Wir müssen ein echtes politisches Angebot für alle in die Gesellschaft tragen. Wir müssen zeigen, dass die sozialen Folgen der Pandemie nicht natürlich sind.
Wir kämpfen für:
-
-
- Die Weiterführung von zielgerichteten Maßnahmen zur Corona-Eindämmung aus Solidarität mit allen gefährdeten Personen und aus Solidarität mit den Arbeiter_innen im Gesundheitswesen.
- Den Aufbau eines Gesundheitswesen nach den Bedürfnissen von Patient_innen und Gesundheitsarbeiter_innen. Gesundheit für alle und den Einzelnen!
- Eine Neustrukturierung und Planung der gesellschaftlichen Produktion und Verteilung ausgehend von den teilweise jetzt zu Tage tretenden Grundbedürfnissen der Bevölkerung.
- Sichere Existenzen und Wohlstand für Alle!

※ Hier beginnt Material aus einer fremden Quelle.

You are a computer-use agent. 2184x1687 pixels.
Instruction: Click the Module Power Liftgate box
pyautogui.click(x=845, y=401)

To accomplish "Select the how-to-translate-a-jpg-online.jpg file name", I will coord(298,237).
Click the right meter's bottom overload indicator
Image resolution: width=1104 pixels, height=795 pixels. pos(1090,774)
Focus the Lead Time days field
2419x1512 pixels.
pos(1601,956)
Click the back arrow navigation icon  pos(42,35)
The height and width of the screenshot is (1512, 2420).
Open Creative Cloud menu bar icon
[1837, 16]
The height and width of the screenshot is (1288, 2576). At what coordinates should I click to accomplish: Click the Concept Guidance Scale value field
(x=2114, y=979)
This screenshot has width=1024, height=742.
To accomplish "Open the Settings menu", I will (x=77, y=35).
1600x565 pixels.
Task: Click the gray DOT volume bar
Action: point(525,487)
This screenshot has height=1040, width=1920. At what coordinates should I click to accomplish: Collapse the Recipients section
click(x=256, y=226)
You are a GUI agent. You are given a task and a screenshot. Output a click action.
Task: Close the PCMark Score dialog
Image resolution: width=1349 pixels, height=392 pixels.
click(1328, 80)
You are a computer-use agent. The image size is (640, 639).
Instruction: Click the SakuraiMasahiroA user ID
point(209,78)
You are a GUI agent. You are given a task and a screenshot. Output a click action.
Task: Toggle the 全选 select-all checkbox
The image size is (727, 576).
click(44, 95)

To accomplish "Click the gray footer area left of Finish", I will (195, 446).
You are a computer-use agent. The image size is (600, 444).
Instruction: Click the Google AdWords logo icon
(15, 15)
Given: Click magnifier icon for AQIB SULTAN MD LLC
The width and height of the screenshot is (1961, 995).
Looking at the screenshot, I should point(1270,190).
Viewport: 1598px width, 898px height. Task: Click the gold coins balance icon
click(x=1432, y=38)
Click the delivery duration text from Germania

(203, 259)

- Schutz für alle Menschen ohne Zuhause, auf der Flucht oder vor häuslicher und sexueller Gewalt. – Schutz für die Betroffenen von rassistischer, sozialchauvinistischer und willkürlicher Polizeigewalt!
-
Solidarität muss für alle gelten, unabhängig von Herkunft und Staatsangehörigkeit. Nicht nur während der Pandemie, sondern auch danach.
Die antifaschistischen, antirassistischen, feministischen und sozialen Kämpfe, die Klassenkämpfe und die Kämpfe gegen Willkürmaßnahmen des Staates zusammenführen!